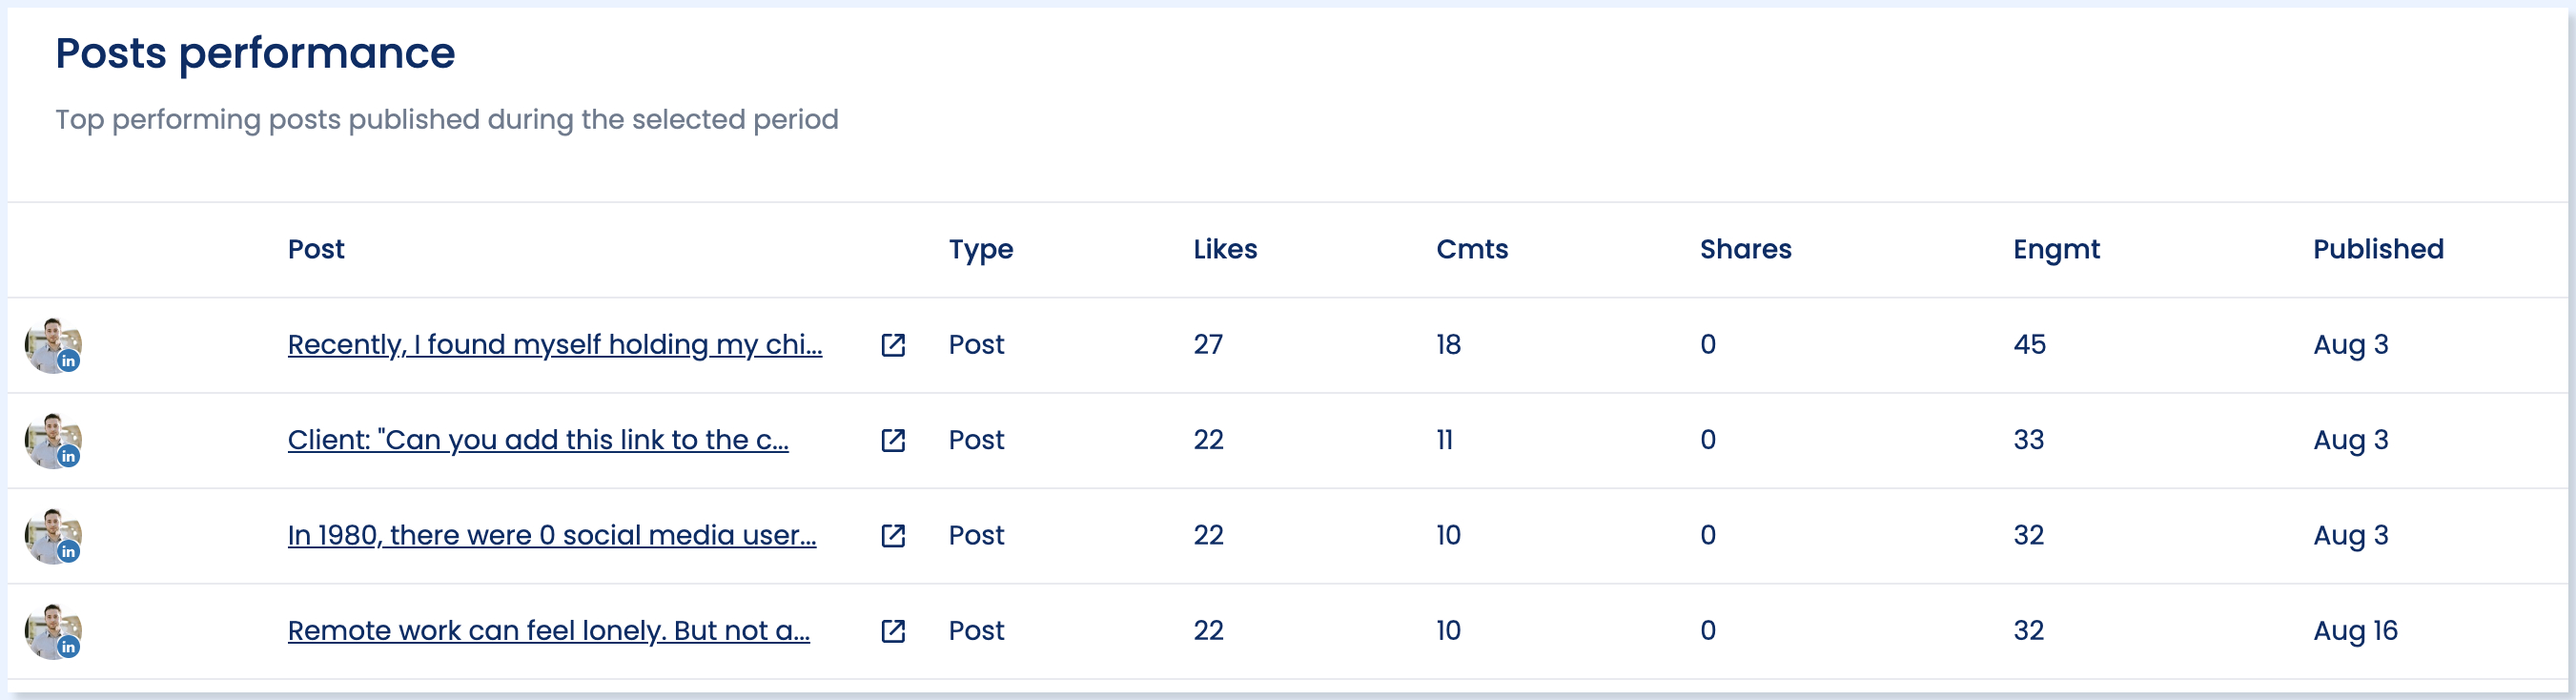Open external link icon for 'In 1980' post
Screen dimensions: 2576x700
[893, 536]
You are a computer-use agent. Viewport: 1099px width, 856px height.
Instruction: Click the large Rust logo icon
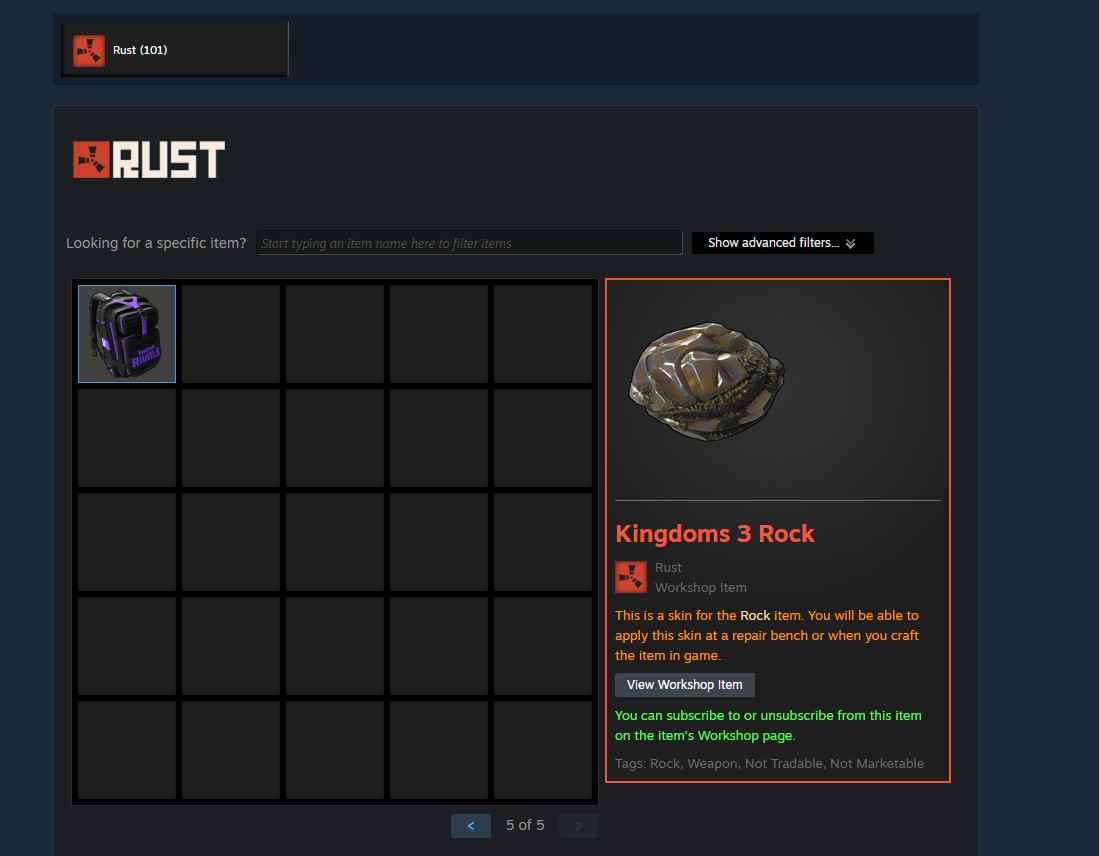[91, 160]
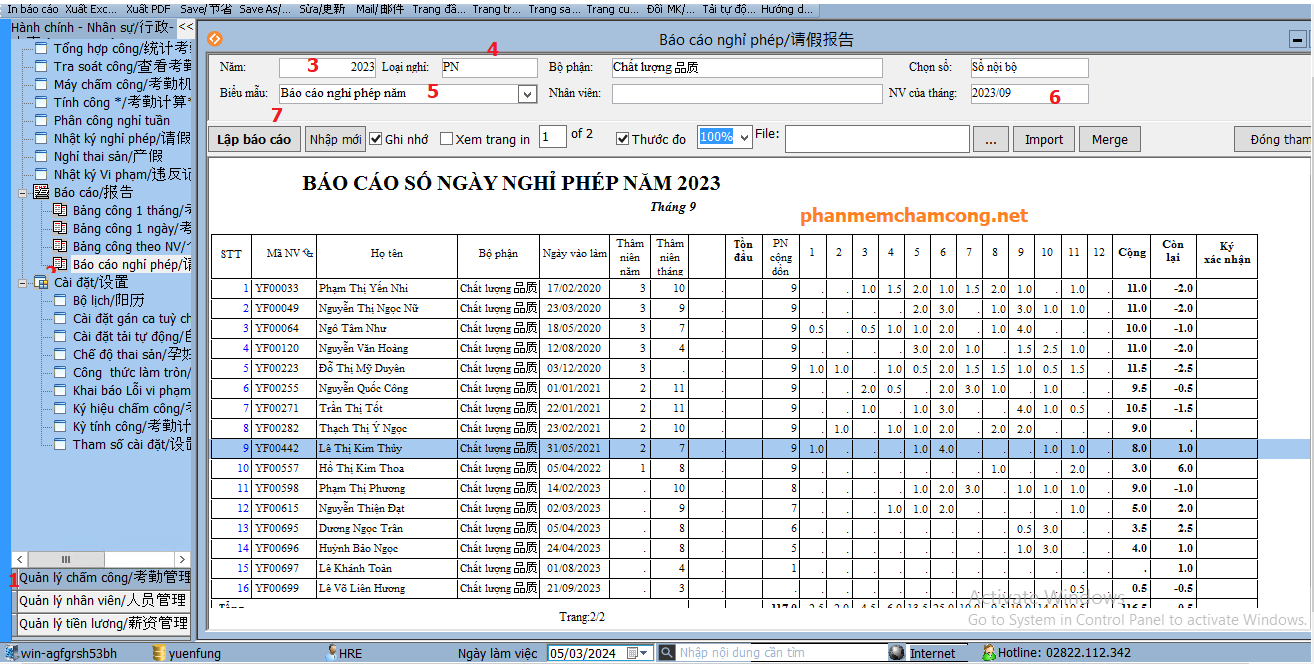Click the Internet globe icon in status bar
Viewport: 1314px width, 664px height.
[897, 653]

→ Direction
Write out the text of the listing above word for word, leaving out the pictures.

→ Full solution
Open external link icon for 'In 1980' post
Screen dimensions: 2576x700
[893, 536]
You are a computer-use agent. Viewport: 1099px width, 856px height.
Instruction: Click the large Rust logo icon
[91, 160]
Click the Internet globe icon in status bar
Viewport: 1314px width, 664px height.
[897, 653]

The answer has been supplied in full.